Lyme Regis, Dorset
June 17, 1918
Subject: Mary Anning’s discoveries
It is hoped that you are not being disturbed, but the undersigned needs to talk with you about something regarding the discoveries of Mary Anning, which have just recently come to the undersigned’s attention.
Firstly, the undersigned would like to discuss the discovery made by her elder brother, Joseph, with you. It is remarkable that he managed to unearth something so rare, and so unknown to our scientists. The discovery that he has made was, if it can be recalled correctly, an enormous head of a fossilized creature, four feet long, the jaws filled with sharp, interlocking teeth, and eye sockets that were very large, holding one complete eyeball and one broken one. Joseph required the help of a few men to completely take the head out of the sand, so it was certainly heavy. He was fully intending to show this discovery to Mary, but the mudslide made it harder for him to do so. However, after quite a great deal of months, Mary was able to make quite a great deal of discoveries related to this skeletal head. Unearthed around 1811, this specimen was buried in the “Jurassic Coast,” which is the south coast of England, and was the first discovery ever made of a prehistoric creature, so it is believed that it should be brought to the Museum for display. If the museum does this, not only will they encourage palaeontologists to be more ambitious in their exploits, but they would also serve as an inspiration to all those smart, young children living in the world today, considering the current conditions of our country, which are indeed very war-stricken.
Of course, Joseph is not the only one who made a discovery, as Mary also made one herself, though it was after nearly a year had elapsed. Her discovery was, quite possibly, more influential to science, as it was that of an entire skeleton, about seventeen feet long. It started with vertebrae, approximately three inches wide, and she then uncovered ribs (some still connected to the vertebrae) buried underneath all the limestone. It, like with Joseph, took Mary the help of some men to uncover the rest of the skeleton, and they managed to uncover a backbone of sixty vertebrae. On one side, it looked like a fish with a very long tail, while on the other, its shape was harder to discern, considering that that the ribs were forced down upon the vertebrae. As soon as the skeleton was completely uncovered, word-of-mouth spread quickly through the town, and Mary was offered twenty-three pounds for this fossil, enough to feed the family for over six months. After the exhibition of the head discovered by Joseph, It is implored of the addressee that the skeleton discovered by Mary should be exhibited next, because it was influential in developing palaeontology beyond how it started. It was a discovery for its time, and is, equally so, a discovery for the current times.
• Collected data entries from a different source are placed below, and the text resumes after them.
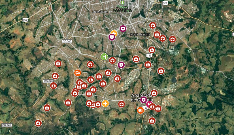Image resolution: width=234 pixels, height=135 pixels.
Task: Select the orange ambulance marker west of center
Action: click(x=78, y=73)
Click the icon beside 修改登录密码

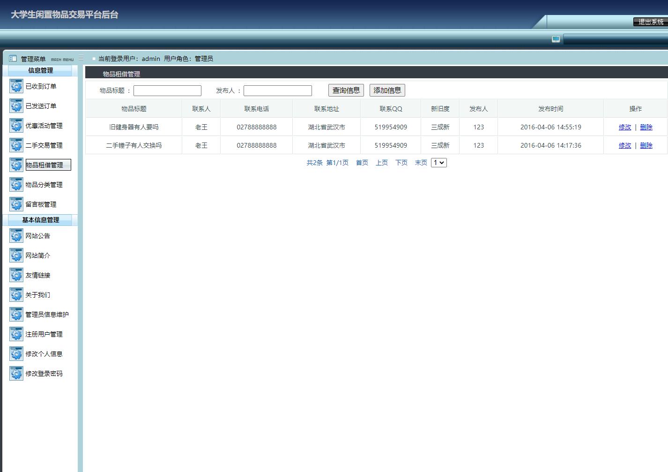coord(16,374)
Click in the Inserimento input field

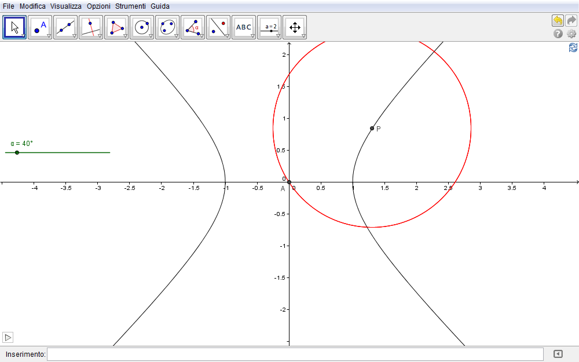click(295, 354)
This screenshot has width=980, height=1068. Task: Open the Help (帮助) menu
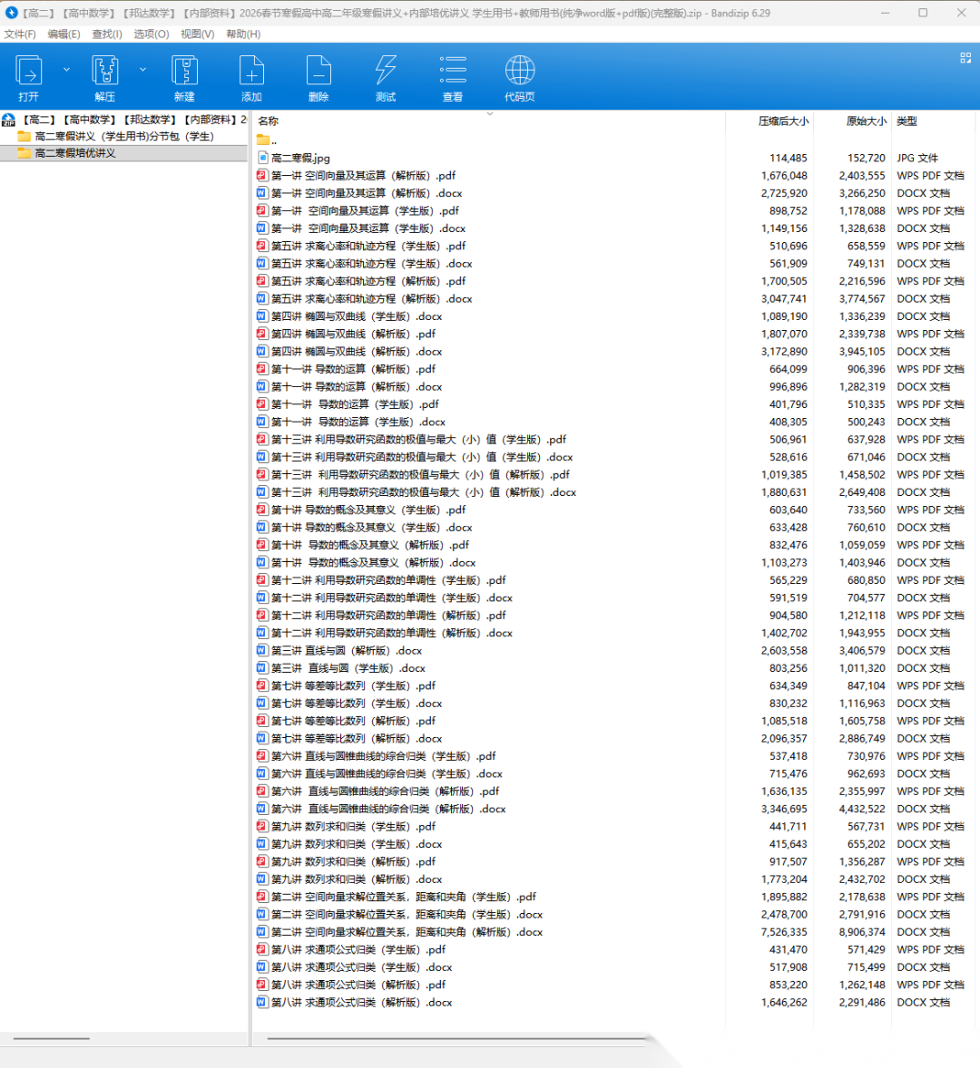[x=243, y=34]
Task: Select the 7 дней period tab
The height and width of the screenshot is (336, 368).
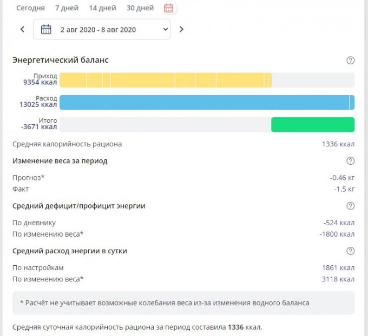Action: (66, 8)
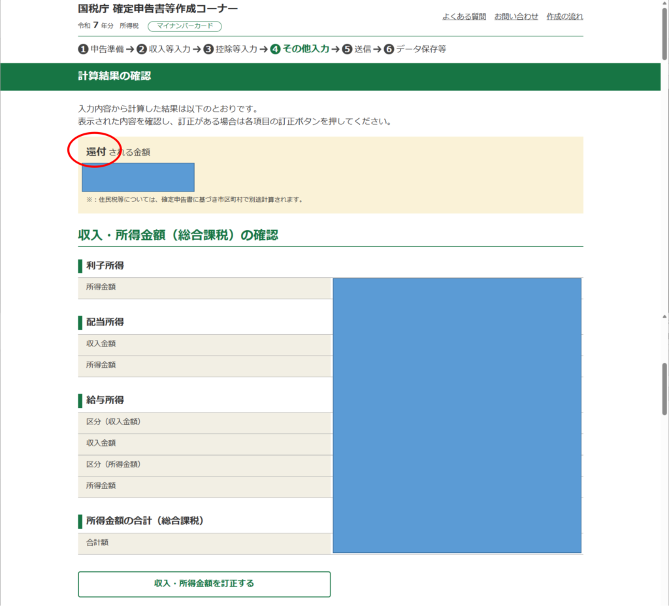Click the step 1 number circle icon
The width and height of the screenshot is (669, 606).
pyautogui.click(x=83, y=49)
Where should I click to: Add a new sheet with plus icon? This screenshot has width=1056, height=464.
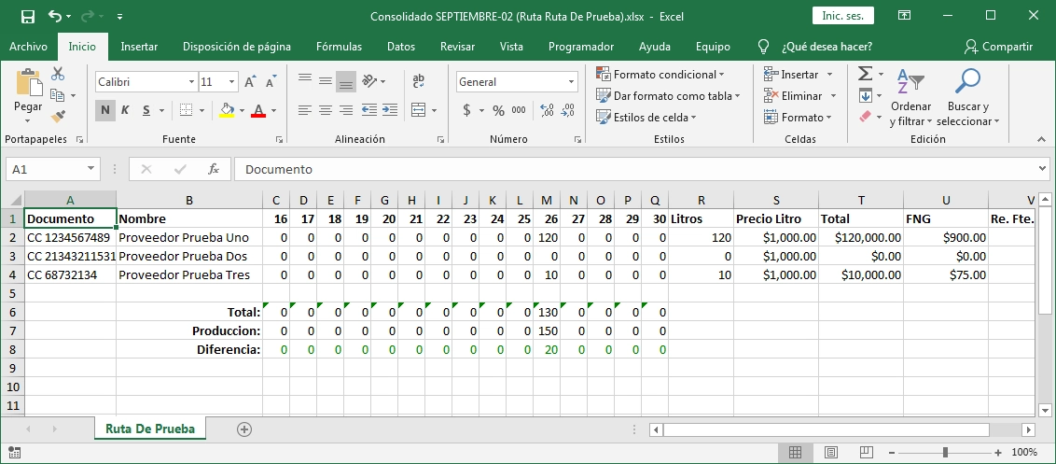coord(244,429)
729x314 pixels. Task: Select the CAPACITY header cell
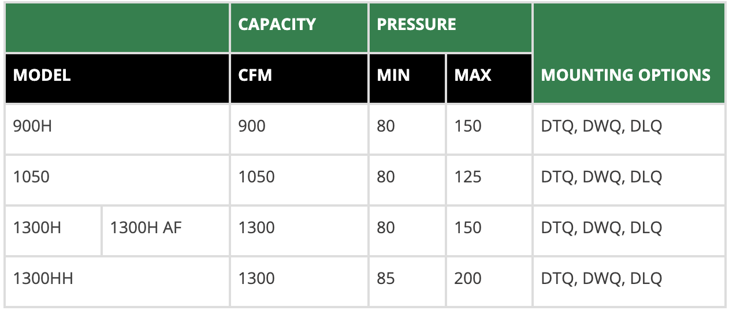tap(299, 28)
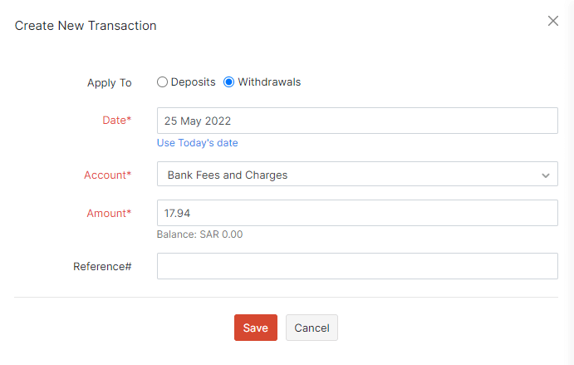Click the red Amount* label
This screenshot has height=365, width=574.
(x=109, y=214)
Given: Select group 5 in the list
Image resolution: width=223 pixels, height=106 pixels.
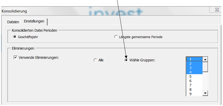Looking at the screenshot, I should (x=194, y=77).
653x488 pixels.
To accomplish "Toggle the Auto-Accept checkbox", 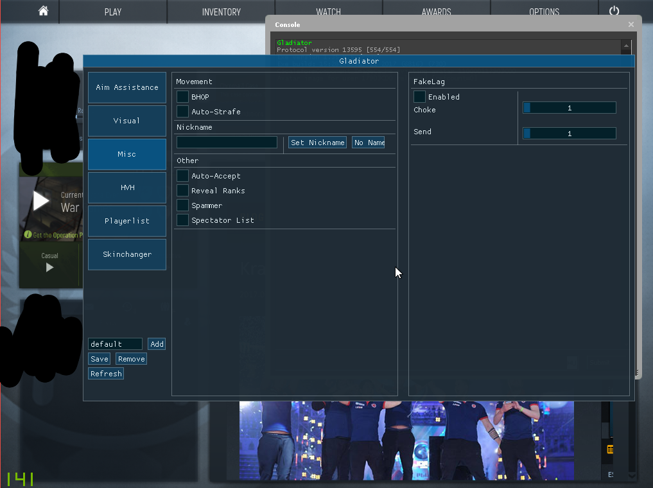I will (183, 176).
As the addressee can gather, the undersigned feels strongly about the relics being brought to the Museum, and there are several reasons why; firstly, these exhibitions have had a big impact on science today, so it is to be believed as best, for the sake of the people of the city, to exhibit these in the city’s very own Natural History Museum. Secondly, look at all these children, some who have suffered from the war, and some who want to pursue big things in science. These exhibitions might allow them to learn things about palaeontology, and also serve as escapism from their current sufferings; it may set them on the path to making similar discoveries themselves. Lastly, we need to preserve these fossils from those far too willing to steal them, and those who have such hatred for science that they will destroy them. All of these reasons are strong enough for the undersigned to urge you to take these in quickly. Administer them into the Museum. Guard them. They represent palaeontology, all it ever was, and all it ever will be. The undersigned is a dying man, dear addressee, and is, along with that, also a palaeontologist, which is why there is such a strong concern present for these skeletal pieces being preserved. It is hoped that the enormity and brevity of the task is duly comprehended.
And, so, the undersigned ends this letter with a hope that you stay in good health, and a hope that you may oblige to the undersigned’s wishes.